Exercise>
Only the lines from the one containing "Where should I" to the end of the data should be copied, exactly and without pictures.
*** Opening of Excerpted data ***
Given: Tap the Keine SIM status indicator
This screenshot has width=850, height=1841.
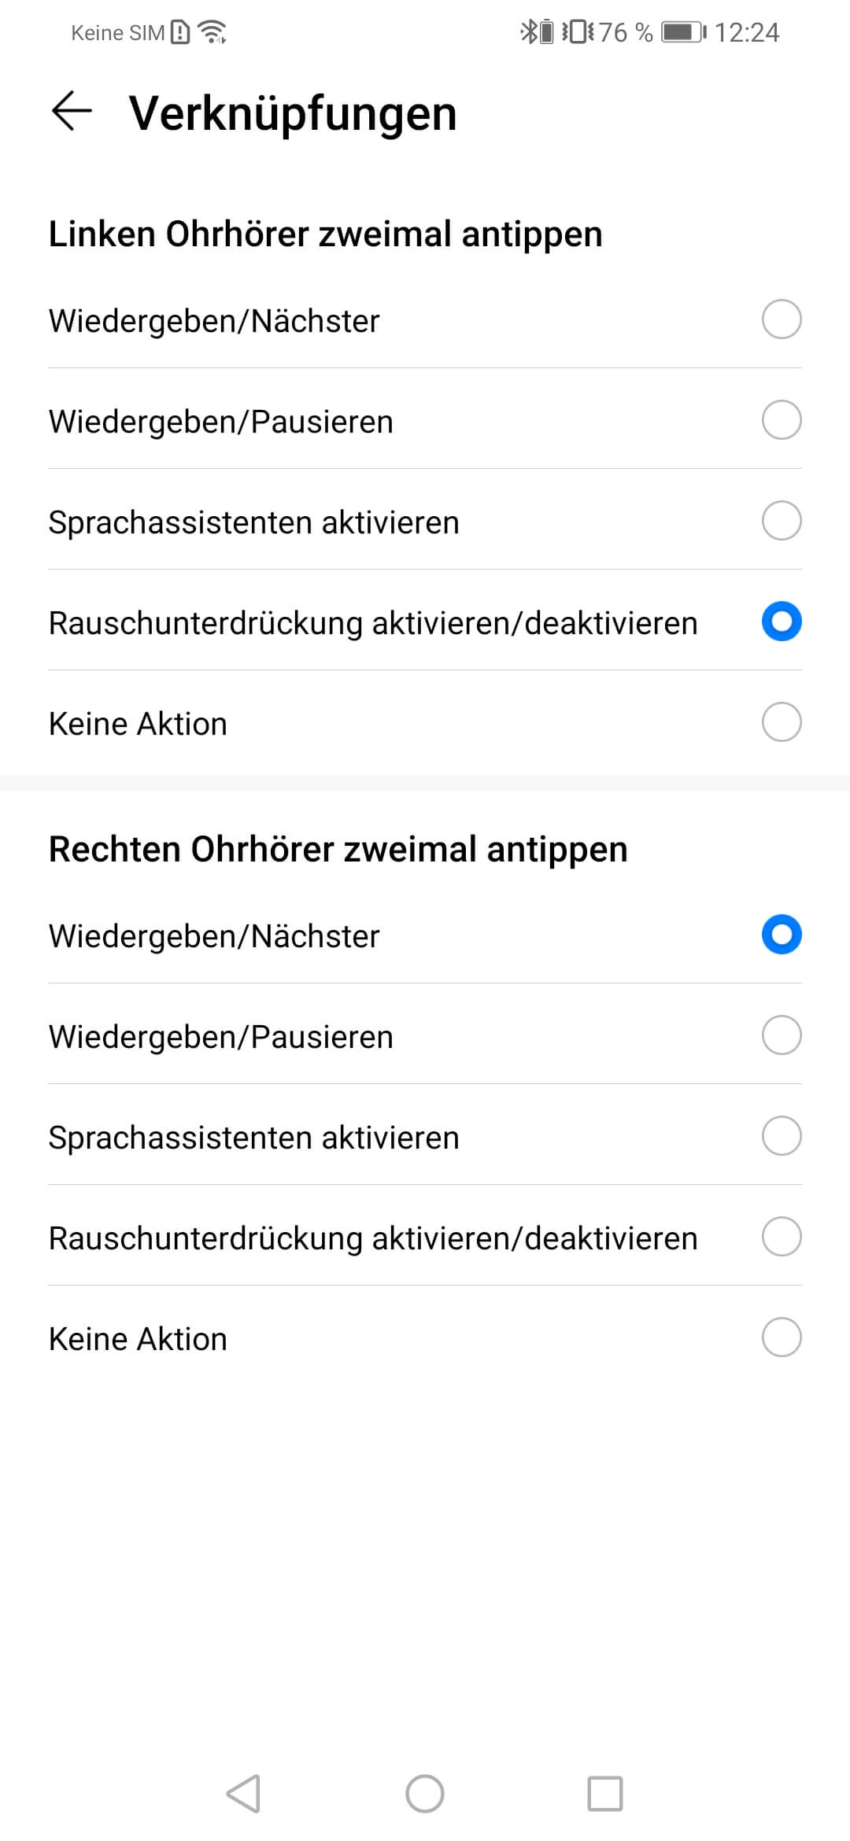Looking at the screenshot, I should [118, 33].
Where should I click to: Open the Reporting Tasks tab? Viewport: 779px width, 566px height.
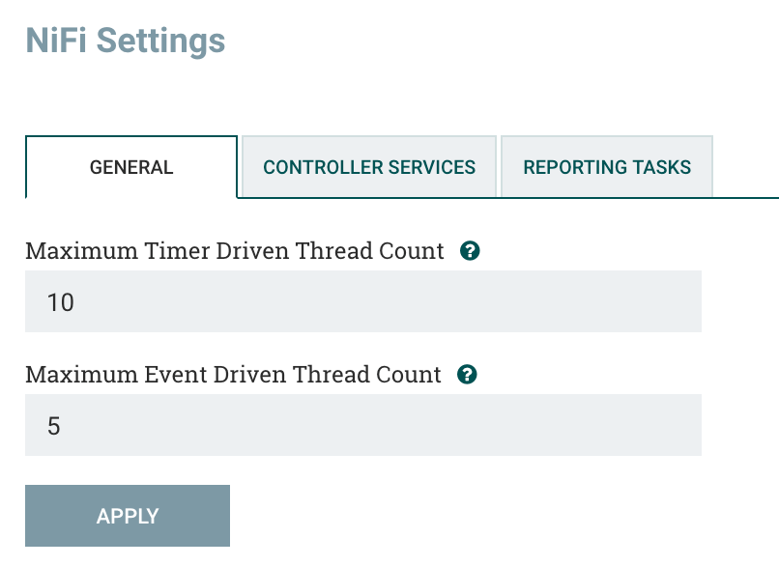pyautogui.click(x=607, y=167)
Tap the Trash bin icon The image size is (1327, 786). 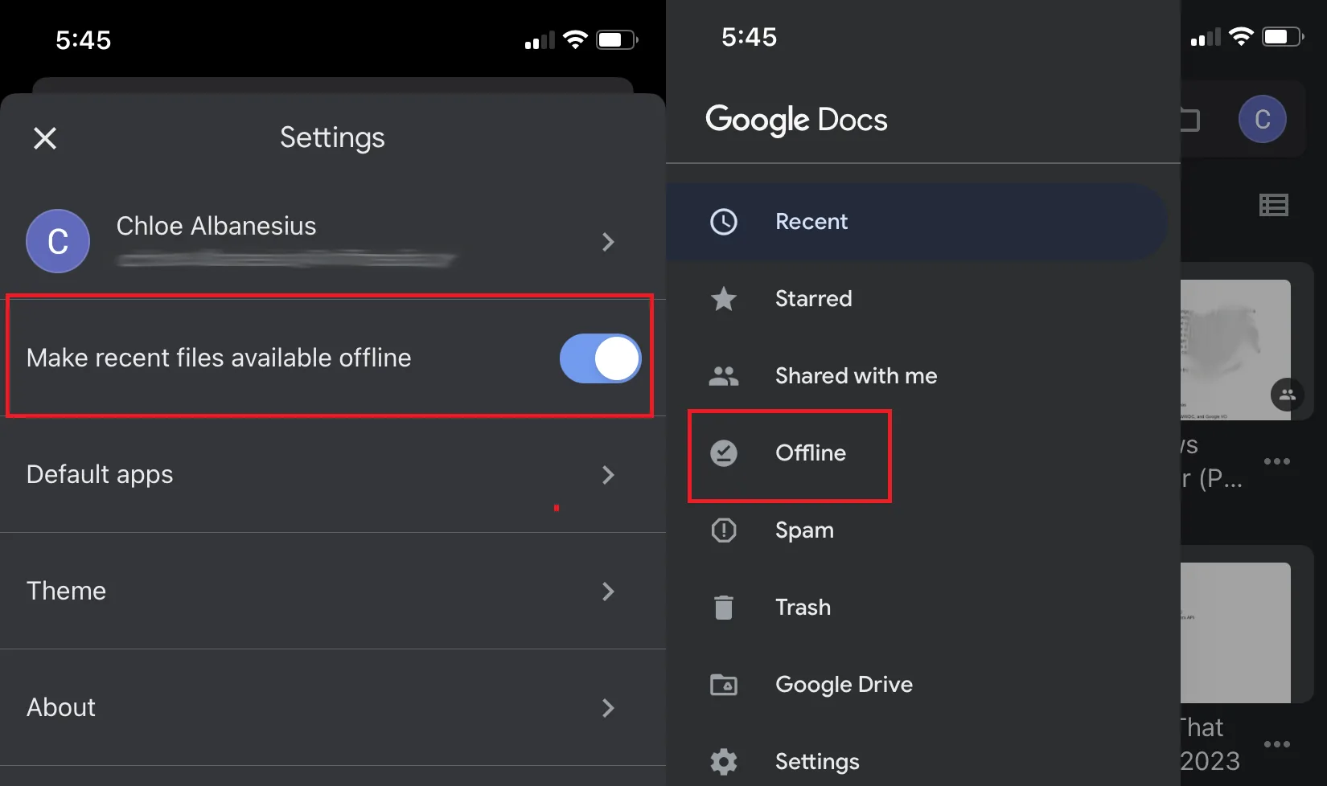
*** Close of Excerpted data ***
Your solution>
Where should I click to: Open the Reporting Tasks tab? Viewport: 779px width, 566px height.
pyautogui.click(x=607, y=167)
Tap the Trash bin icon The image size is (1327, 786). 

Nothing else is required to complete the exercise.